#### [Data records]
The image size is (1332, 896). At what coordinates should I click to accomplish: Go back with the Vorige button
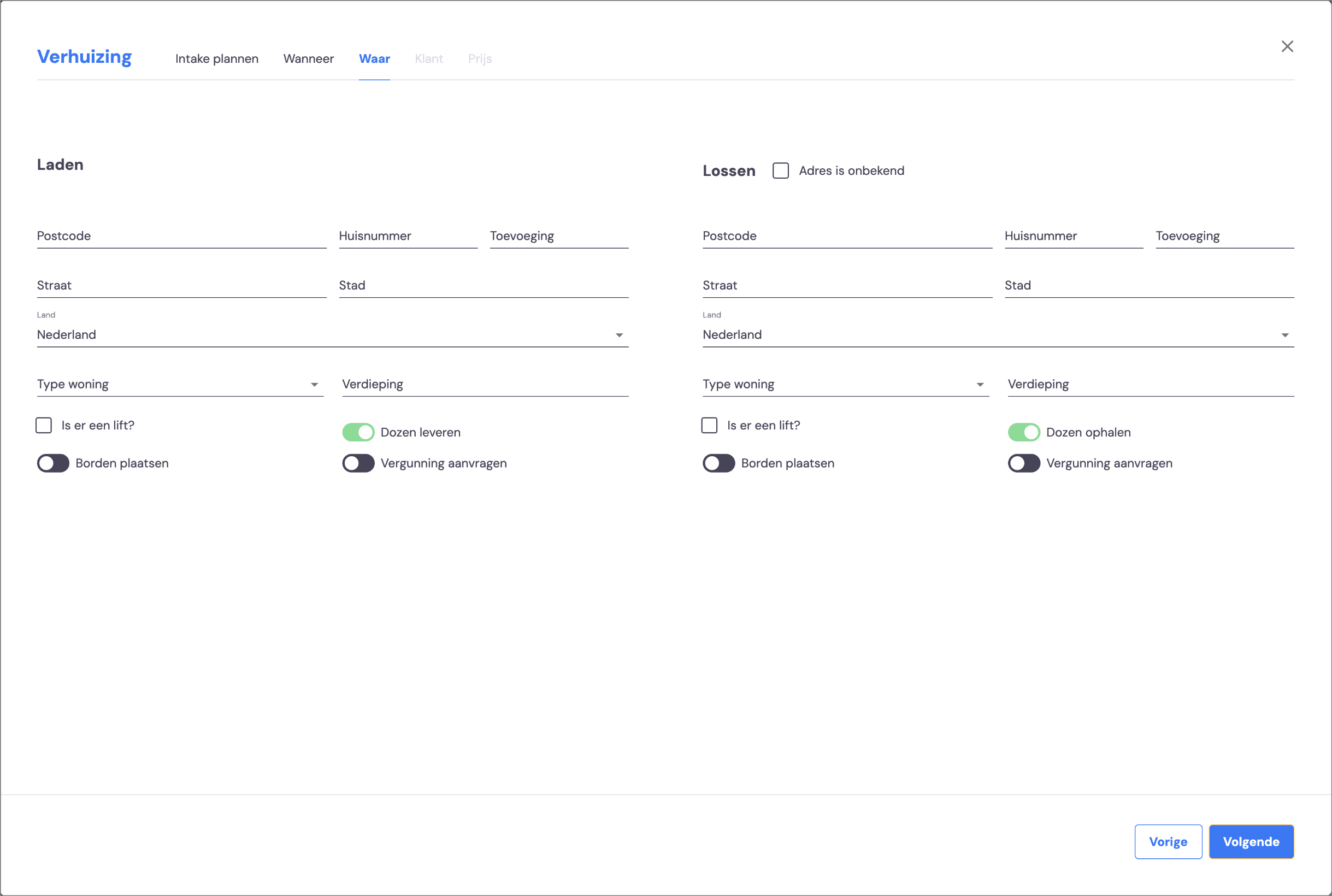pyautogui.click(x=1168, y=841)
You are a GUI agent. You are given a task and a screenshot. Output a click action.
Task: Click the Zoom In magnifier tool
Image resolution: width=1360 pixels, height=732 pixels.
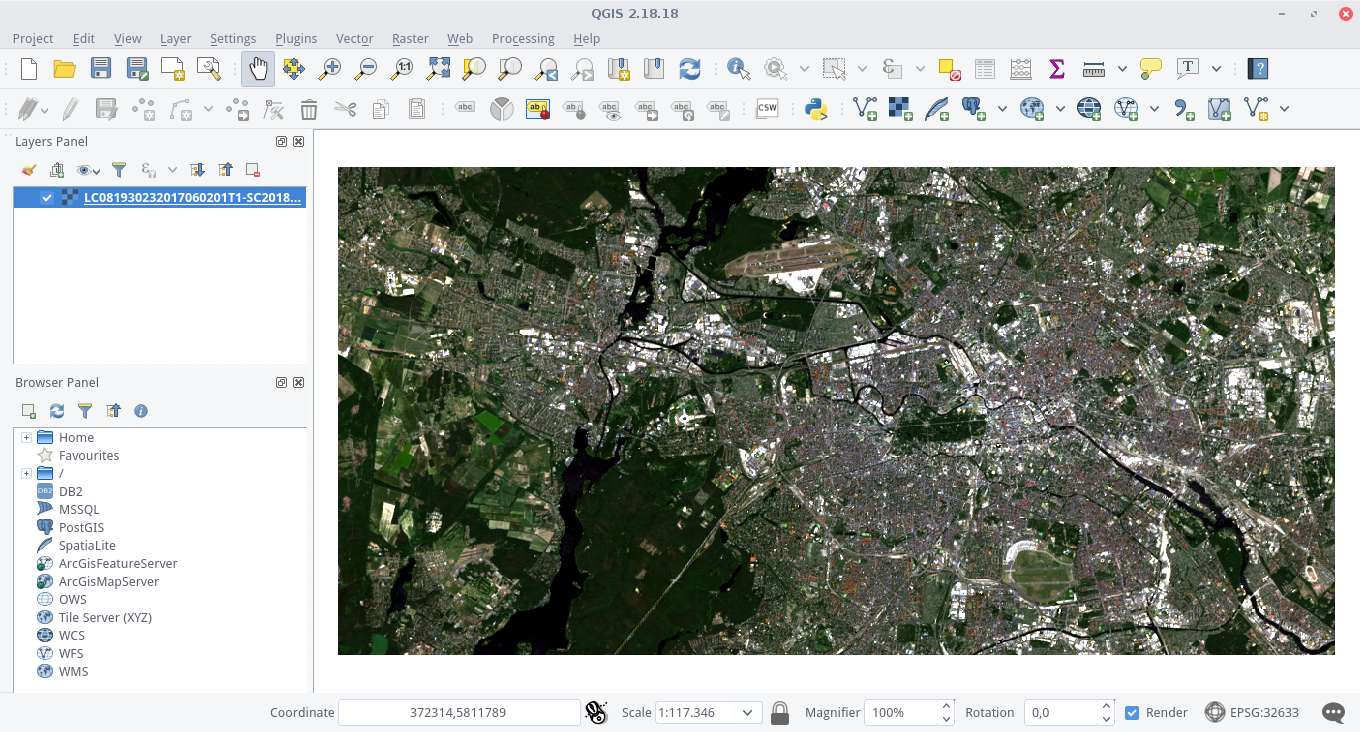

#### [Task to complete]
Line by line, write out the data above exactly, without the pictures.

#### [Answer section]
The image size is (1332, 896). At what coordinates should I click to accomplish: Go back with the Vorige button
pyautogui.click(x=1168, y=841)
You are a GUI agent. You are given a task and a screenshot. Output a click action.
Task: Click the Zoom In magnifier tool
Image resolution: width=1360 pixels, height=732 pixels.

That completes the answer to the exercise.